[Stored data]
..........
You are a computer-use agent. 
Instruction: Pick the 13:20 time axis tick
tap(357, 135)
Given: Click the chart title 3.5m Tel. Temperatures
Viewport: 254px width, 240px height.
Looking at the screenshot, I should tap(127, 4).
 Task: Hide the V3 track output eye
..........
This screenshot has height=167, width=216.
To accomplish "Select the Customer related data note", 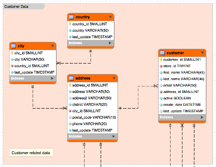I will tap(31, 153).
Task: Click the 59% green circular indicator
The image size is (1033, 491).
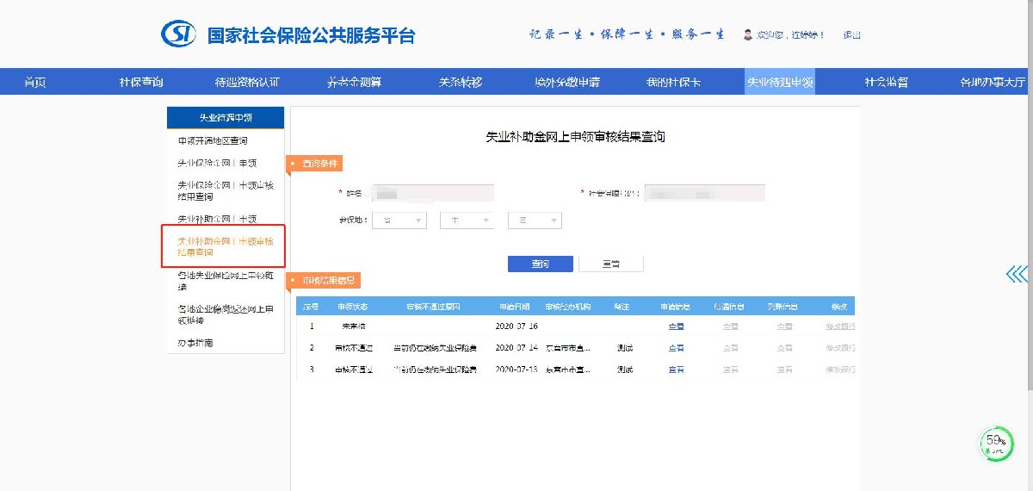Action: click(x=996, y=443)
..........
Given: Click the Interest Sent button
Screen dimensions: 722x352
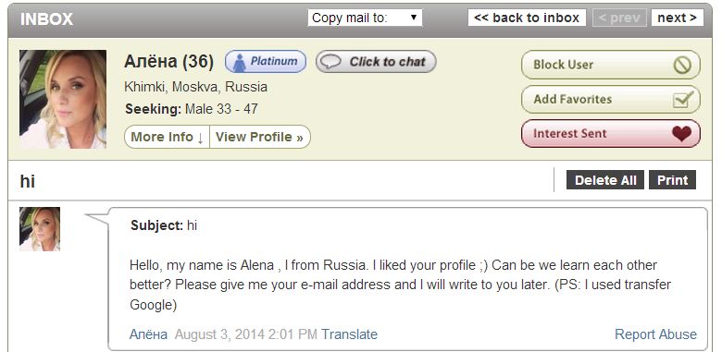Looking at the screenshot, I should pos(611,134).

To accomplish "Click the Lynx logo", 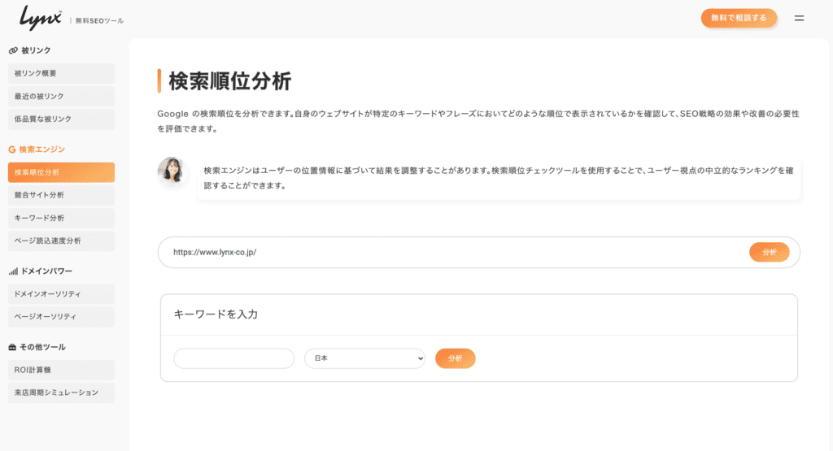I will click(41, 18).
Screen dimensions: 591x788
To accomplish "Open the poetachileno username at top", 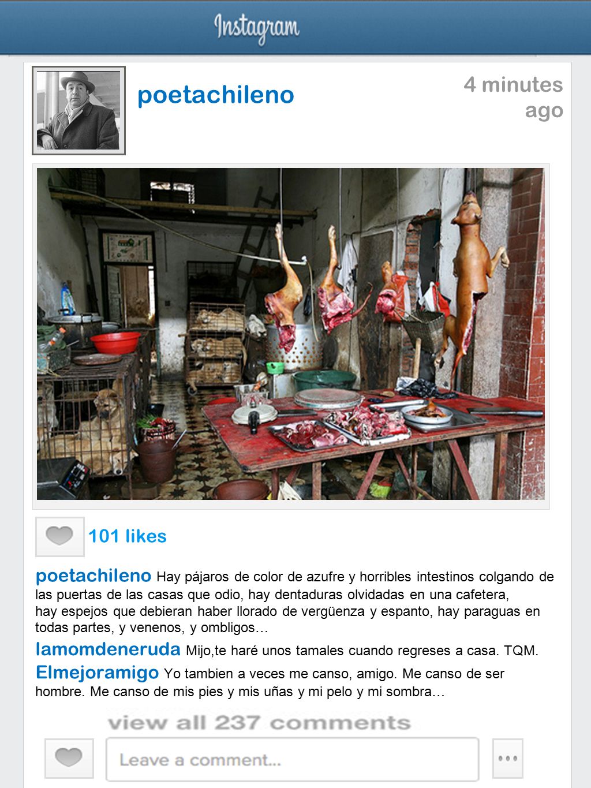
..........
Above are the records. Print exactly, and only, the lines from the line with "You are a computer-use agent." to the line with "Task: Hide the V3 track output eye", both inclusive.

> **Result of this exercise**:
You are a computer-use agent. 
Instruction: Pick the 13:20 time axis tick
tap(357, 135)
Given: Click the chart title 3.5m Tel. Temperatures
Viewport: 254px width, 240px height.
Looking at the screenshot, I should tap(127, 4).
 Task: Hide the V3 track output eye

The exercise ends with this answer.